Reactiv Media has found itself facing a 50% increase in the fine it was attempting to overturn after an appeal to the First-Tier Information Rights Tribunal. The UK Information Rights Tribunal hears appeals against decisions of the Information Commissioner’s Office actions relating to data protection, privacy electronic communications, freedom of information and environmental information. The UK regulator, the Information Commissioner’s Office (‘ICO’), had served Reactiv Media with a fine of £50,000 for a breach of the Privacy and Electronic Communications Regulations (‘PECR’) after – together with the Telephone Preference Service (‘TPS’) – more than 600 complaints concerning unsolicited marketing phone calls made by the company were received by the ICO and TPS.
Under the PECR, it is unlawful to make or send unsolicited communications to individuals for the purposes of direct marketing, unless the individual has given his or her consent. Additionally, companies may not make unsolicited calls to numbers registered on the TPS, the official central opt-out register, unless they have the consent of the individual to do so.
Reactiv Media had argued that there was no evidence that its communications had caused “substantial damage or distress”, and that as it “offered a service to the public, it had a right to trade, [and] it was trading well in an area of high unemployment.”
The Tribunal disagreed, asserting that Reactiv Media’s arguments were “unsupported by evidence and showed a poor understanding of the issues”. Furthermore, the Tribunal saw the evidence before it as demonstrable of “a culture of denial and minimisation of the breach, weak governance of the company and a tendency to blame others”, so it deemed a larger penalty to be more justified. The Tribunal felt that the ICO had been unable to accurately determine Reactiv Media’s finances, and so the fine it imposed was too low as a result. Therefore, it unanimously held that a fine of £75,000 was more appropriate.

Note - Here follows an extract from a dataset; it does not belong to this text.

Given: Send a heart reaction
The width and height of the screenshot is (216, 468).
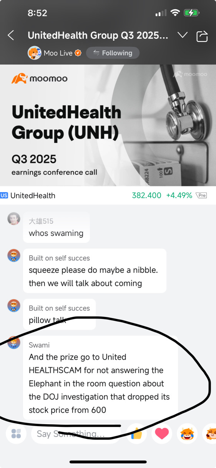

Historically, ICO decisions like these are rarely upheld, so this decision could provide the impetus required for companies to become more compliant with their privacy requirements. The ICO has already hinted it will start to issue more fines to deter unsolicited marketing activities; organisations should therefore be aware that privacy-related incidents will no longer be tolerated. Furthermore, the reputational damage could be unquantifiable, especially considering scathing comments that could be made by the Tribunal.
With the ICO’s power to issue fines of up to £500,000 for serious breaches, as well as its public announcement to prosecute non-conformers, this is not a good time for organisations to risk non-compliance, especially given there is no longer a requirement to prove substantial damage or distress.